* _What you will do_:
**1.** Using the Orderism thread, answer these:
(a) What is the current emblem of the religion?
(b) Which number does Lawfire suggest could be sacred?
(c) What shape did the Greeks hold to be perfect?
**2.** Please pick up the Orderism thread after its final sentence and carry it on.

* _Source text_:
- - - - -
# Symbolism for "Order"



## Abbas-Al-Morim (Sep 10, 2013)

So in my world, I have this very interesting religion called *Orderism*. Surprisingly, the pantheon of Orderism counts zero gods. Instead, doctrine goes like this:

It's the duty of people to change the world (this change is called the *Grand Reformation*, a slow but steady progress to perfection) to achieve the *Grand Order*. The Grand Order is _the way things should be_. If the Grand Order is achieved, we will live in the *Promised World* - a perfect world where everyone is happy. _It's basically what if Buddhism met 1984?_

There are many traditions in this religion (like in Christianity we've got Catholic, Protestant, Orthodox, Coptic and hundreds of _heresies_ such as Iconoclasm, Lollardy, Catharism, Gnosticism etc.). The Orthodox Parish is the most powerful and centralized tradition which advocates violent oppression of heresy and foreign religions. 

I've got a lot more lore and details about Orderism but right now, I'm trying to design a lay-out for temples. Catholic churches are built according to a certain play in the shape of a cross. I'm trying to design something similar and recognizable for my religion, to add a little flavor to my cities and settlements. 

So what I'm asking is, what shapes/animals/colors/... do you associate with order (as in the opposite of chaos)?

The emblem for the religion so far is a wheel (like a Buddhist wheel) signifying progress, and a rising sun (located in the wheel) signifying a new world. So basically it means progress towards a new world. Which is what the religion is all about. 

But I'm looking for more, and something more associated with order. Any input?


----------



## yachtcaptcolby (Sep 10, 2013)

The first thing that comes to mind is mathematics and number theory. Maybe you could arrange the seats or other decor to match a sequence of numbers. Maybe there's one seat in the first row, two in the second, three in the third, and so on and so forth. Maybe the candles or wall sconces are placed according to a Fibonacci sequence. You could also use the properties of a circle, given that you're using a wheel as Orderism's symbol.


----------



## Lawfire (Sep 10, 2013)

I also thought of numbers. Perhaps there is a single number that would be sacred for some reason. I'm thinking eight, as it is written with a single stroke, and it resembles the symbol for infinity. It also could symbolize two wheels (gears) working in order. You could have eight sided temples, eight groups of 8x8 seating, eight candles...etc...

Just a thought.


----------



## skip.knox (Sep 10, 2013)

The Greeks held that the perfect shape was a circle. 
A square also works well and is easier to pull off, architecturally. A circular dome over a square foundation could be nice (squaring the circle).
- - - - -
* _Source data_:

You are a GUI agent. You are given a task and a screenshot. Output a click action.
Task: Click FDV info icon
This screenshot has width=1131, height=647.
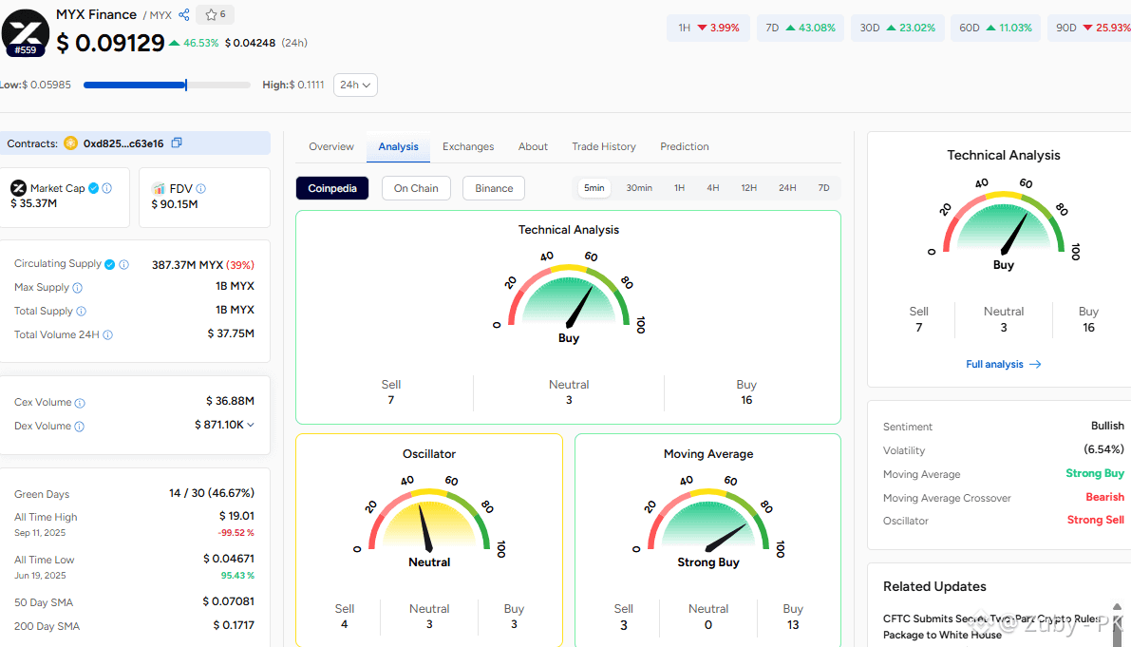pos(200,188)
- - - - -
* _The replies_:
**1.**
(a) A wheel with a rising sun inside it.
(b) Eight.
(c) A circle.

**2.**
You might look to numerology for some interesting angles. And, more generally, pick up a book or two on Renaissance architecture. Those guys were all about symbolism and order (Palladius, for example).


----------



## johnsonjoshuak (Sep 10, 2013)

Lawfire said:


> I'm thinking eight, as it is written with a single stroke, and it resembles the symbol for infinity. It also could symbolize two wheels (gears) working in order.



This is pretty much awesome.

If my biblical numerology holds, Eight is also the number of New Beginnings. So a new world?


----------



## Svrtnsse (Sep 10, 2013)

I'm also thinking Fibonacci. If you put that into a google image search you should get a fair number of interesting results on how that's represented graphically (a spiral).

You also have the Sierpinski Triangle, which may very well be used for great effect too.

You could also do something with fractals to imply that even in chaos there is order.


----------



## Lawfire (Sep 10, 2013)

Further thought on the 'eight,' the more elaborate temples could be two perfect circles joined to form an 8.


----------



## Nobby (Sep 10, 2013)

I think you are looking for the Golden Mean (or ratio, OR proportion...it goes on), and oddly enough (like a lot of maths) it can be found both in nature and in human architecture. How about a Chrysanthemum styled dome of stone with a clear glass heart?


----------



## Svrtnsse (Sep 10, 2013)

They should also be playing Go.


----------



## Abbas-Al-Morim (Sep 11, 2013)

Great suggestions all, thanks!


----------



## DameiThiessen (Oct 1, 2013)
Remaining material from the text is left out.